§ Task statement
The word "will": say how many lines of the data below contain it, and give the number alone.

§ Records to use
*****

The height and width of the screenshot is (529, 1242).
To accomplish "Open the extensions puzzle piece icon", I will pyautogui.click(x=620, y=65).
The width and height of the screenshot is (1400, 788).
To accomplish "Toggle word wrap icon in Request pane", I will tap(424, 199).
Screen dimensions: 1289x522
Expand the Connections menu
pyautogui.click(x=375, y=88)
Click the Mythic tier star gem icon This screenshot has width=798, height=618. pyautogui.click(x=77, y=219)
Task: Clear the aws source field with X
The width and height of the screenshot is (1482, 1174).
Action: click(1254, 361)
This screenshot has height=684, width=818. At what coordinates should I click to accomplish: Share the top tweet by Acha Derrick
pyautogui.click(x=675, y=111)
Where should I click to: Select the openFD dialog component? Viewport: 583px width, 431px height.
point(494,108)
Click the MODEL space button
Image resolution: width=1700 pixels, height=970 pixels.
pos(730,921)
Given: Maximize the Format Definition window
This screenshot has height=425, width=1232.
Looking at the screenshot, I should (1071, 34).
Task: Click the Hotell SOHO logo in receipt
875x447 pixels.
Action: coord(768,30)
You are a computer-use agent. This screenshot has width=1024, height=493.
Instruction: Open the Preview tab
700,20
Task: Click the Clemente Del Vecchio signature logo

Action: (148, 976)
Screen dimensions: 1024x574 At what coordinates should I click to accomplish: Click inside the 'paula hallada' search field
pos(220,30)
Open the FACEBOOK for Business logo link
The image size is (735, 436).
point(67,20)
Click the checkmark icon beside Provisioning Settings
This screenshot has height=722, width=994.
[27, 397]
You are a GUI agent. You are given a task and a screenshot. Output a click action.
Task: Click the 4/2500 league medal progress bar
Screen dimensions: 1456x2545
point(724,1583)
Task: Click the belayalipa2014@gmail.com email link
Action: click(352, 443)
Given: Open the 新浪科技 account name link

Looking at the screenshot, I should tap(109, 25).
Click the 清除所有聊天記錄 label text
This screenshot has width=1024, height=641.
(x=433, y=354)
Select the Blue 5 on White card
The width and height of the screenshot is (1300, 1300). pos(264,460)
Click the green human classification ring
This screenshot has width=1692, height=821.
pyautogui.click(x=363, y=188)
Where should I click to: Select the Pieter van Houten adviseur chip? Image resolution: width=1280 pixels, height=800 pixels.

*****

§ Response box
2